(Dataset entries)

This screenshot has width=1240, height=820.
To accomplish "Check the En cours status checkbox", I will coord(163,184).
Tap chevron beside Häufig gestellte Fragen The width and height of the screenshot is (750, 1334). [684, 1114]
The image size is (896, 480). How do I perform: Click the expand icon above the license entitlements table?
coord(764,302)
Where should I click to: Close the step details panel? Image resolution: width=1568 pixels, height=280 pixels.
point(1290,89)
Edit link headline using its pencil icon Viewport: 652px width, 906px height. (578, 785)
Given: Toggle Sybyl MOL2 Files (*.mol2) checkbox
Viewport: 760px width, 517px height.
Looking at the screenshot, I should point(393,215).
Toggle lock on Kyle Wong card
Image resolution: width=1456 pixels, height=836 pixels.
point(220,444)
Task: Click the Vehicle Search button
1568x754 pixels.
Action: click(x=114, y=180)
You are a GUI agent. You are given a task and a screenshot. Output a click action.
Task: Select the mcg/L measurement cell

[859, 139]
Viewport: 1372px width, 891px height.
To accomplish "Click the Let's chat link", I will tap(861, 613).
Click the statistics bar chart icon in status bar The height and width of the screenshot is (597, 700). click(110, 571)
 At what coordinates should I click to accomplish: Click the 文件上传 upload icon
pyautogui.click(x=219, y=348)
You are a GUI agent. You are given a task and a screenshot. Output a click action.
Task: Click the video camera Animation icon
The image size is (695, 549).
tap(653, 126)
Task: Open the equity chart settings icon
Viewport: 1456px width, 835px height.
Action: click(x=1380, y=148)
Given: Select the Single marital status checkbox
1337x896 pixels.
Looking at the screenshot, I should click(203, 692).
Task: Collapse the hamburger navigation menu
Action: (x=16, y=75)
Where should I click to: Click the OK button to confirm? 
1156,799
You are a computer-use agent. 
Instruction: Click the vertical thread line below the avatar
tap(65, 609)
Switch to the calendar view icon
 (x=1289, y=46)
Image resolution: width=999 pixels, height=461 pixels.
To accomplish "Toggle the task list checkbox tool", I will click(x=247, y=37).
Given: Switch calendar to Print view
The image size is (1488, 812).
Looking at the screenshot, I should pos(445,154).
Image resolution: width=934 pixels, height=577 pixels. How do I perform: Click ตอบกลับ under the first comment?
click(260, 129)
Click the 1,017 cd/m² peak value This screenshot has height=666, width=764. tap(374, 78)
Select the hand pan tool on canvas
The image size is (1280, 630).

__Problem requirements__.
Please give the full set of data again exactly.

__Answer section__.
This screenshot has width=1240, height=820.
To accomplish "Check the En cours status checkbox", I will coord(163,184).
Tap chevron beside Häufig gestellte Fragen The width and height of the screenshot is (750, 1334). [684, 1114]
The image size is (896, 480). How do I perform: Click the expand icon above the license entitlements table?
coord(764,302)
Where should I click to: Close the step details panel? Image resolution: width=1568 pixels, height=280 pixels.
point(1290,89)
Edit link headline using its pencil icon Viewport: 652px width, 906px height. (578, 785)
Given: Toggle Sybyl MOL2 Files (*.mol2) checkbox
Viewport: 760px width, 517px height.
Looking at the screenshot, I should point(393,215).
Toggle lock on Kyle Wong card
Image resolution: width=1456 pixels, height=836 pixels.
point(220,444)
Task: Click the Vehicle Search button
1568x754 pixels.
Action: click(x=114, y=180)
You are a GUI agent. You are given a task and a screenshot. Output a click action.
Task: Select the mcg/L measurement cell

[859, 139]
Viewport: 1372px width, 891px height.
To accomplish "Click the Let's chat link", I will tap(861, 613).
Click the statistics bar chart icon in status bar The height and width of the screenshot is (597, 700). click(110, 571)
 At what coordinates should I click to accomplish: Click the 文件上传 upload icon
pyautogui.click(x=219, y=348)
You are a GUI agent. You are given a task and a screenshot. Output a click action.
Task: Click the video camera Animation icon
The image size is (695, 549).
tap(653, 126)
Task: Open the equity chart settings icon
Viewport: 1456px width, 835px height.
Action: click(x=1380, y=148)
Given: Select the Single marital status checkbox
1337x896 pixels.
Looking at the screenshot, I should click(203, 692).
Task: Collapse the hamburger navigation menu
Action: (x=16, y=75)
Where should I click to: Click the OK button to confirm? 
1156,799
You are a computer-use agent. 
Instruction: Click the vertical thread line below the avatar
tap(65, 609)
Switch to the calendar view icon
 (x=1289, y=46)
Image resolution: width=999 pixels, height=461 pixels.
To accomplish "Toggle the task list checkbox tool", I will click(x=247, y=37).
Given: Switch calendar to Print view
The image size is (1488, 812).
Looking at the screenshot, I should pos(445,154).
Image resolution: width=934 pixels, height=577 pixels. How do I perform: Click ตอบกลับ under the first comment?
click(260, 129)
Click the 1,017 cd/m² peak value This screenshot has height=666, width=764. tap(374, 78)
Select the hand pan tool on canvas
The image size is (1280, 630).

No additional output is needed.